Recovery of HIV-mediated Immune Aging of T Cells in Virologically Controlled HIV-Infected Patients on Antiretroviral Therapy

Abstract

Abstract Several studies have shown that HIV infection induces an accelerated aging of T cells, immunosenescence, and alterations in T cell homeostasis resulting in dysregulation of T cell function and rapid HIV disease progression in infected individuals. We have investigated whether long term antiretroviral therapy (ART), which successfully controls viremia and restores CD4 T cell counts in HIV-infected individuals, is correlated with reversal of immunosenescence and/or improved homeostasis of T cells in 100 virologically controlled HIV-infected individuals.
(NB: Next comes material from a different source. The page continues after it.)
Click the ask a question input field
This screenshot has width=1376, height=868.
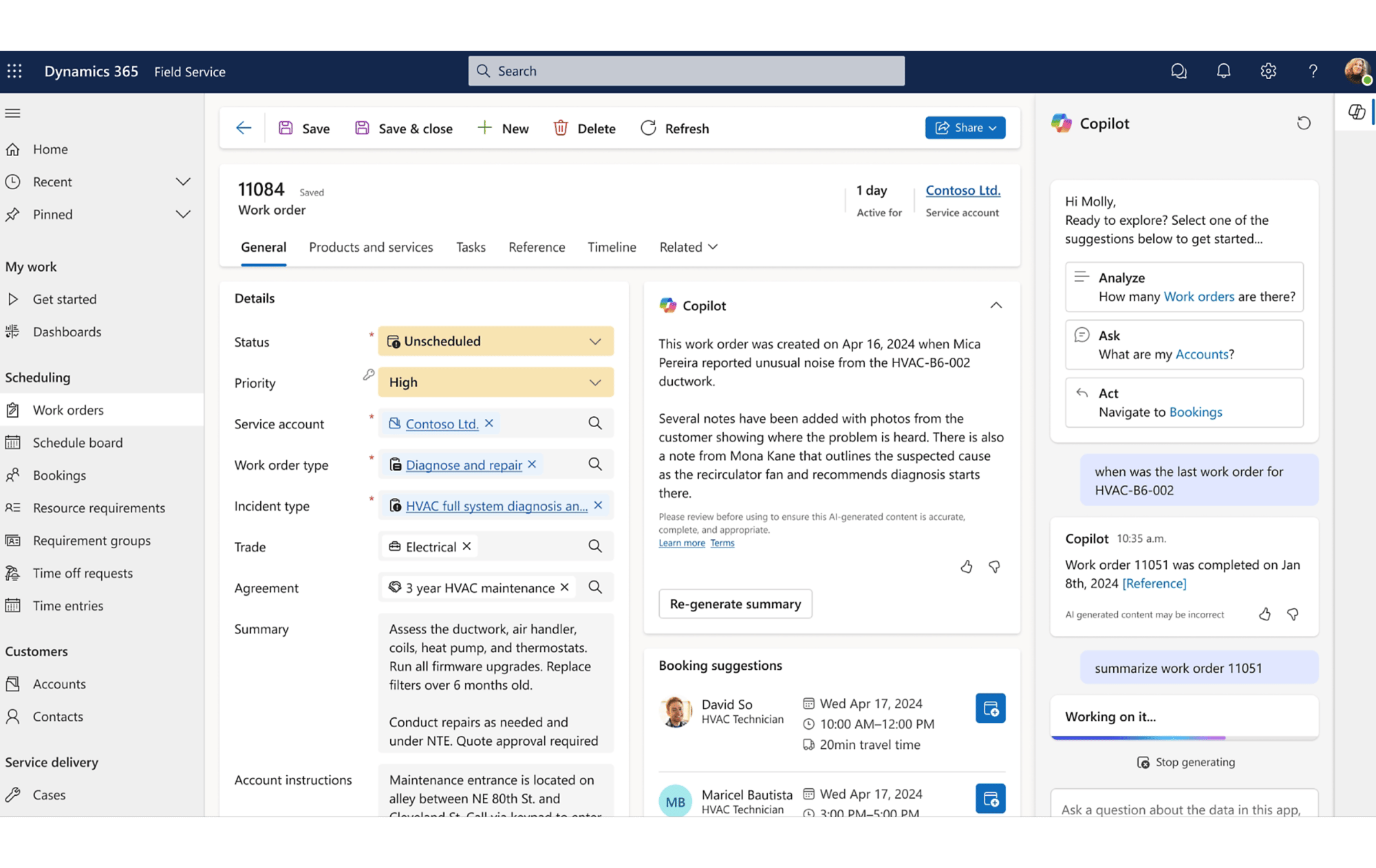1183,809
We show that the median frequencies of immunosenescence of T cells (CD4+/CD8+ CD28−, CD27−, CD57+ and CD28−CD57+ T cells), were higher in the HIV-infected cohort than the uninfected cohort, however, senescent T cells significantly decreased with increasing CD4 T cell counts in HIV-infected individuals. Although overall levels of naïve CD4+ and CD8+ T cells were lower in HIV-infected than uninfected individuals, there was a significant increase in both CD4+ and CD8+ naïve T cells with increasing CD4 T cell counts in HIV-infected individuals. In addition, the increase in naïve CD4+ and CD8+ T cells in HIV-infected individuals was due to recent thymic immigrants expressing CD31+ marker; however, with increasing CD4 T cells counts accumulation of CD4+CD31− T cells were seen. Moreover, the CD4+ T cells of HIV-infected individuals produced cytokines, including IL-2, IL-10 and IFN-g comparable to uninfected individuals. In conclusion, HIV-infected individuals with controlled viremia and restored CD4 T cell counts due to prolonged ART showed significant reduction in T cell immunoscenesce and improvement of T cell homeostasis and function.